• WHAT TO PRODUCE
Pick up the forum thread below about decoding an old irrigation system, continuing after its final sentence.

• SELECTED EXTRACT

# Need help decoding old irrigation system



## brandontw (Apr 25, 2019)

Howdy guys! Thanks in advance for any help you can provide on this.

Our house is from 1990. The irrigation system isn't much newer. We just moved in a couple years ago. I thought I had the irrigation system figured out enough to use it, but I had a ball valve break last year, presumably due to improper winterization.

On top of that, my confidence level is not high on knowing what each valve does, and which ones should be turned off when.

I threw together this diagram of what I know about the valve/turnoff system. Its attached to this post.

The three circles on the left side are what you see when looking down at the ground. The valves are down in the pipes 3 feet or so. I don't know why there are three valves. The one at the top seems to be the main, the second one controls the flow to the system, and the third one is a mystery.

The rest is pretty a pretty standard backflow preventer/valve box setup, but I could use advice on spring/summer procedures for that part. Ball valve 4 is broken right now, but it still works in the open position, and only leaks when closed.

The attachment came in pretty low res, so here's another link to it:


http://imgur.com/CzHUmk7


----------



## JRS 9572 (May 28, 2018)

At the city meter box from the street. I would assume that 2 and 3 are where one line feeds your home and the other feeds the irrigation system. In other words from the meter, at some point, the pipe has to split to feed both the home and irrigation. It's rare to see it done that way. Usually the city water line splits to the home right before the irrigation back flow preventer.

You could cut 3 off and check if there's water in the house, and no water to irrigation. That would be a way to find out.

7 is probably for use in testing the back flow preventer, and a way to blow air through your zones, purging water, and winterizing the system.

5a and 5b are also test ports when someone comes to do the annual test on the back flow preventer.

To winterize so to speak I would turn off 4, and open 7. Also turn off your irrigation controller. You might want to invest in a "fake rock" cover for the back flow preventer. I've seen numerous occasions where a backflow preventer purged of water but uncovered still has freezing issues.

These are all educated guesses. I'm only looking at a drawing. Good luck.

• RECORDS PROVIDED

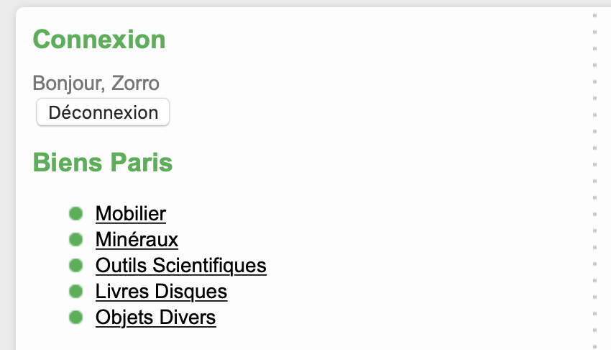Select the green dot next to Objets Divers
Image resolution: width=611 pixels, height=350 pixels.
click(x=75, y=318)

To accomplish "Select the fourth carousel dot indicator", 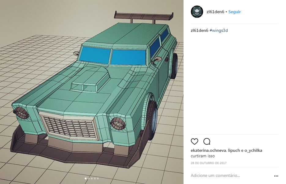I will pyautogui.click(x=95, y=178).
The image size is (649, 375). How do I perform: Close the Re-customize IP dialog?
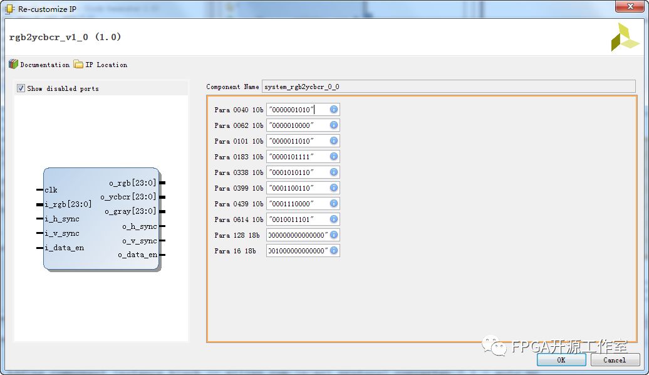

• SOLVED EXERCISE
----------



## brandontw (Apr 25, 2019)

Thanks for the reply!

I might have misled you a bit with my diagram... 1, 2, and 3 are NOT out at the street, they are by the house a few feet away from the valve box.

I keep 2 and 3 off during winter, and open them during the summer, although now I'm realizing that I've been opening 3 for essentially no reason... i don't know what it does. It certainly doesn't turn off water to the entire house.

I do use 7 to drain the system during winter. I did not know that 5a and 5b were test ports. good to know.

I have a cover for the backflow preventer assembly, but it still froze at some point apparently


----------



## Delmarva Keith (May 12, 2018)

Post photos. Might make more sense if we could see pictures of what you have there.


----------



## brandontw (Apr 25, 2019)

https://imgur.com/a/OdpgUjq

That's a picture of the vacuum breaker setup.

I'll try to take a pic of the valves this evening, but really not much to those. just three vertical pipes with caps with valves in the bottom, just like is drawn on the diagram.


----------



## SCGrassMan (Dec 17, 2017)

I think 7 is for compressed air to blow out the system.


----------



## Delmarva Keith (May 12, 2018)

What I'm curious about is your mystery valve - I think labeled 3 in your diagram. Can you get a good photo of that setup?

And I agree with @SCGrassMan - 7 is for blowout.


----------



## SCGrassMan (Dec 17, 2017)

I'm going to take a random guess that 3 is a valve to something that's been cut out and replaced with 2.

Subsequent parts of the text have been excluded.